A Novel and Practical Universal Adversarial Perturbations against Deep Reinforcement Learning based Intrusion Detection Systems

TL;DR

This paper introduces a novel, domain-aware universal adversarial perturbation method targeting deep reinforcement learning-based intrusion detection systems, demonstrating superior evasion capabilities under realistic network constraints.

Contribution

It is the first to generate UAPs for DRL-based IDS considering domain-specific constraints and introduces a new loss function based on Pearson Correlation Coefficient.

Findings

Customized UAP outperforms existing input-dependent attacks

Proposed method effectively evades DRL-based IDS in realistic scenarios

Experimental results show superior attack success rate

Abstract

Intrusion Detection Systems (IDS) play a vital role in defending modern cyber physical systems against increasingly sophisticated cyber threats. Deep Reinforcement Learning-based IDS, have shown promise due to their adaptive and generalization capabilities. However, recent studies reveal their vulnerability to adversarial attacks, including Universal Adversarial Perturbations (UAPs), which can deceive models with a single, input-agnostic perturbation. In this work, we propose a novel UAP attack against Deep Reinforcement Learning (DRL)-based IDS under the domain-specific constraints derived from network data rules and feature relationships. To the best of our knowledge, there is no existing study that has explored UAP generation for the DRL-based IDS. In addition, this is the first work that focuses on developing a UAP against a DRL-based IDS under realistic domain constraints based on not only the basic domain rules but also mathematical relations between the features.

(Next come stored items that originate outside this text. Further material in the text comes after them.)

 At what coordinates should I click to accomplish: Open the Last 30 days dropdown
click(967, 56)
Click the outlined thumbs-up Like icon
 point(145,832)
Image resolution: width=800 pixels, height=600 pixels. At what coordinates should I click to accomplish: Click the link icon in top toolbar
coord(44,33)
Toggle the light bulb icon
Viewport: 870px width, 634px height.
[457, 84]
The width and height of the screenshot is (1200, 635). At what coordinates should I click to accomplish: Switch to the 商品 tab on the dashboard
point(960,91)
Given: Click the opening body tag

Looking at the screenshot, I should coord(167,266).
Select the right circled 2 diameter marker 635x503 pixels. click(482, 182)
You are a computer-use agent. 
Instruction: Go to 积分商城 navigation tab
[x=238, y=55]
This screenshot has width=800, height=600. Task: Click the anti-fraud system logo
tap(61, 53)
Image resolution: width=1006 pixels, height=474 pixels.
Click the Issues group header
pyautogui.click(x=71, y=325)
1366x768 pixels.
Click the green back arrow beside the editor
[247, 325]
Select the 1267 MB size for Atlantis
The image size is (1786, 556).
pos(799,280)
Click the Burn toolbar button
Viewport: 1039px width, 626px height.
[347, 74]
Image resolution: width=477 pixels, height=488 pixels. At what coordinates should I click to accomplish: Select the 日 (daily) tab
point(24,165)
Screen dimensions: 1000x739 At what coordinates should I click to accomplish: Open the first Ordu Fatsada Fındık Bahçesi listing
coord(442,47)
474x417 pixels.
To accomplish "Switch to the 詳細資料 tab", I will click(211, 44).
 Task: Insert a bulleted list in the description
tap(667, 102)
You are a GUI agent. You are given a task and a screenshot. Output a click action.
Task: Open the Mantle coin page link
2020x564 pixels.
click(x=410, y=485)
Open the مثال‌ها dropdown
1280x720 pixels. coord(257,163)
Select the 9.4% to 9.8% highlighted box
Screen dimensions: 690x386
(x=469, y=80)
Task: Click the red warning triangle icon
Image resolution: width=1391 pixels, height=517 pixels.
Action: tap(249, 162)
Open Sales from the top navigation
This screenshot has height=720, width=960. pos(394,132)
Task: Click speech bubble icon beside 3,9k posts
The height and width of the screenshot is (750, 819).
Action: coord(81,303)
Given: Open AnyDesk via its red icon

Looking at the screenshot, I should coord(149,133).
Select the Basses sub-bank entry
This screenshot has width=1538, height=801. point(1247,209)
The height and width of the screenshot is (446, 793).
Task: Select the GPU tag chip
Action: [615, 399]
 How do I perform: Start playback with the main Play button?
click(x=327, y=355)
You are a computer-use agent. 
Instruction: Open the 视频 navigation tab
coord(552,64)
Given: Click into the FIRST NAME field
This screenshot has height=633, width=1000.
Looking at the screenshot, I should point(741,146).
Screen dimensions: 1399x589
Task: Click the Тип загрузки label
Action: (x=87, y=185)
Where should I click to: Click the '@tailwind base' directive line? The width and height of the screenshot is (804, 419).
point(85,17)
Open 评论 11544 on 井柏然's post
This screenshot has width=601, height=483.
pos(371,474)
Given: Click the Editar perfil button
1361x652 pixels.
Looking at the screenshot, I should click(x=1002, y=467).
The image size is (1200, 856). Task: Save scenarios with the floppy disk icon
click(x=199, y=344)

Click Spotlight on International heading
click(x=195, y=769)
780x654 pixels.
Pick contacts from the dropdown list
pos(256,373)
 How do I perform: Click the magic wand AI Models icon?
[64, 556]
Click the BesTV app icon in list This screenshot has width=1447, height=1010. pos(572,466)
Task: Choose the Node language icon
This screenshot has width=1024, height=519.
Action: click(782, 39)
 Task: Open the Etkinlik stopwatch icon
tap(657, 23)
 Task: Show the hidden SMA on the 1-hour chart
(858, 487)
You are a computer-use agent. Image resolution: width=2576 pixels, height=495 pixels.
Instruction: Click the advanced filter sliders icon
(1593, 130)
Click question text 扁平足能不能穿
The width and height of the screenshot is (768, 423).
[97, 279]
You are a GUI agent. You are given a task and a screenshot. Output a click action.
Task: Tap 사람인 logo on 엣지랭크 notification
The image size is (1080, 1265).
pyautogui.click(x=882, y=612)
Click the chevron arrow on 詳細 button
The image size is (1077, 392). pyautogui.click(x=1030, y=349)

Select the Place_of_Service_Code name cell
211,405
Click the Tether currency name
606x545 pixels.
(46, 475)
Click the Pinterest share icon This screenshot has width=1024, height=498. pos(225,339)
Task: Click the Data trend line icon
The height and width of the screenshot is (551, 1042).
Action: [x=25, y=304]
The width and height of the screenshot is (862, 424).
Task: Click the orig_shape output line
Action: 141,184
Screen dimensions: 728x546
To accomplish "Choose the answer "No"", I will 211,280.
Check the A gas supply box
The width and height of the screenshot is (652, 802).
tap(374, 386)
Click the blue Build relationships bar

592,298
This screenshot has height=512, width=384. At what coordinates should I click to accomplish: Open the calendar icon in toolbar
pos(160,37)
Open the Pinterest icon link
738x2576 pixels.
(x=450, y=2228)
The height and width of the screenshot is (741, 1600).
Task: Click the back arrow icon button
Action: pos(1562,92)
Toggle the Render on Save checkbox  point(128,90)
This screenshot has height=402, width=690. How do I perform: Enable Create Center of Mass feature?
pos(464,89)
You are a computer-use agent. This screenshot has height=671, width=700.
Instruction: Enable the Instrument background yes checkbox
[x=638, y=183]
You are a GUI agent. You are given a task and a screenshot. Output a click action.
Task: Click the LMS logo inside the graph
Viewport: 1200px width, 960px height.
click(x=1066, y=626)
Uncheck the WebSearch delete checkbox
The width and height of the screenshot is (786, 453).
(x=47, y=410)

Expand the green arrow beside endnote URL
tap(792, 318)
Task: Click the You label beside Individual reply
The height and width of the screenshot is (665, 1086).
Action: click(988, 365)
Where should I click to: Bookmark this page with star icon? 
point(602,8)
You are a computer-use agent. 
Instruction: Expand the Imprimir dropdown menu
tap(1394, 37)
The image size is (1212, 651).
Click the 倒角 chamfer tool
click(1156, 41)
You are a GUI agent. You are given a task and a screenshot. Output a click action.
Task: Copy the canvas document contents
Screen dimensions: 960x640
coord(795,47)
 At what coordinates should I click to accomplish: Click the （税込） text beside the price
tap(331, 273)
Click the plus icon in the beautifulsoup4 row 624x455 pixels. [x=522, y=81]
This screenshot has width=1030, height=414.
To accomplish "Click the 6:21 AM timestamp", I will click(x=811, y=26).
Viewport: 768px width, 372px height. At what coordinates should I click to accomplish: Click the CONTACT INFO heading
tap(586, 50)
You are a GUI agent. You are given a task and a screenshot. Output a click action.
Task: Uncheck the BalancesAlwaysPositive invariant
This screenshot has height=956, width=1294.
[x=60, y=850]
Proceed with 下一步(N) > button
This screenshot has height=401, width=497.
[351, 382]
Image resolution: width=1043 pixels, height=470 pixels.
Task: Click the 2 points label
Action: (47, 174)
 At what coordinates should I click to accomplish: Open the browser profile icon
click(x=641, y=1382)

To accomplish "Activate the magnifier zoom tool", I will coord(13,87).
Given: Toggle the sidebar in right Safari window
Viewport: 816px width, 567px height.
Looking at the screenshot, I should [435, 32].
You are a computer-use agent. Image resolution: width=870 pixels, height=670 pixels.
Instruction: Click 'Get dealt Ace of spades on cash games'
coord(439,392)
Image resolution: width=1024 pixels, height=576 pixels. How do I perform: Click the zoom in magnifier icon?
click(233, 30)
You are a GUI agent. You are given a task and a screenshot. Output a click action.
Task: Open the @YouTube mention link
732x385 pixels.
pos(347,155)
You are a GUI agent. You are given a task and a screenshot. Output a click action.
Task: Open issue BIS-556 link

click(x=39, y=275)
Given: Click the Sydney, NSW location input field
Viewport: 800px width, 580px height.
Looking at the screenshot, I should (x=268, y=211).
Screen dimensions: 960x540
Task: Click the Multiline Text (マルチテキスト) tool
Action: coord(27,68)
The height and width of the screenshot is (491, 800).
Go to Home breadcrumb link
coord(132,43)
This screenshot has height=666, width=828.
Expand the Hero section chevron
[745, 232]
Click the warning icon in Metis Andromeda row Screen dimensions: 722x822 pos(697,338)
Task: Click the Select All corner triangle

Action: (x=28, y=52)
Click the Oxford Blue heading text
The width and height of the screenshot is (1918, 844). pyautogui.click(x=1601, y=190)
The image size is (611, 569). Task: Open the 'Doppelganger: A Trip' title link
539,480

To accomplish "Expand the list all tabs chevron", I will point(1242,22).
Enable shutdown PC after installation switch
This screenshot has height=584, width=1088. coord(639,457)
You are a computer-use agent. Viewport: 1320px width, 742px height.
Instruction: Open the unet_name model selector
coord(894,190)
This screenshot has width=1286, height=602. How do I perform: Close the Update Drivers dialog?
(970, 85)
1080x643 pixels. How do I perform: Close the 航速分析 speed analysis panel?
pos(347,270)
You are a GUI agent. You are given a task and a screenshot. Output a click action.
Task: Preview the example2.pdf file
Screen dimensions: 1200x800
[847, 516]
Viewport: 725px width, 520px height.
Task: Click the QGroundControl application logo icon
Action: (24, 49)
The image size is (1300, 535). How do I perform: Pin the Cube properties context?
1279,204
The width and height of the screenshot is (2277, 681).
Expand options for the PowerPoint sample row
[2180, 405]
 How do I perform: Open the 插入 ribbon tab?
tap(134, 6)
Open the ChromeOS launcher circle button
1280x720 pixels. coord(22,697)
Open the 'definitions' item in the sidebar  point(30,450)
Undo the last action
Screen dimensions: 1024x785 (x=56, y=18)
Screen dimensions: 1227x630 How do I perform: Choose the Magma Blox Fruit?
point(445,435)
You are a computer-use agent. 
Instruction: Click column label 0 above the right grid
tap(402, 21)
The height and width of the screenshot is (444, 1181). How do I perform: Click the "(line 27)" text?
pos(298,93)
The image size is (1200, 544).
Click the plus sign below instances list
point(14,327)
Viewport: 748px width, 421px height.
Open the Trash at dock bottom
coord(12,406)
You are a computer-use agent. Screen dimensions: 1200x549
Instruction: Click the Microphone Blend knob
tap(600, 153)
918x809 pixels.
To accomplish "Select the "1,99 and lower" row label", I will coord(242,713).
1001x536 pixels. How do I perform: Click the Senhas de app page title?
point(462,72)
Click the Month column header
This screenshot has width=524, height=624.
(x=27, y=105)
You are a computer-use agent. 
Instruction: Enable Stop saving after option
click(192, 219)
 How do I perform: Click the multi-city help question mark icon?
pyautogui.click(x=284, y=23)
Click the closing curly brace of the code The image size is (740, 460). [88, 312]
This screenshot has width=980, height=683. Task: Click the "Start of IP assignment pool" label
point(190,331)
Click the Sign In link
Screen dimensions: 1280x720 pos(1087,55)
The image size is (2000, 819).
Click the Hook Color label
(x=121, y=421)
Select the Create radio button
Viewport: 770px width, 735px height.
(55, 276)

Furthermore, we enhance the evasion performance of the proposed UAP, by introducing a customized loss function based on the Pearson Correlation Coefficient, and we denote it as Customized UAP. To the best of our knowledge, this is also the first work using the PCC value in the UAP generation, even in the broader context. Four additional established UAP baselines are implemented for a comprehensive comparison. Experimental results demonstrate that our proposed Customized UAP outperforms two input-dependent attacks including Fast Gradient Sign Method (FGSM), Basic Iterative Method (BIM), and four UAP baselines, highlighting its effectiveness for real-world adversarial scenarios.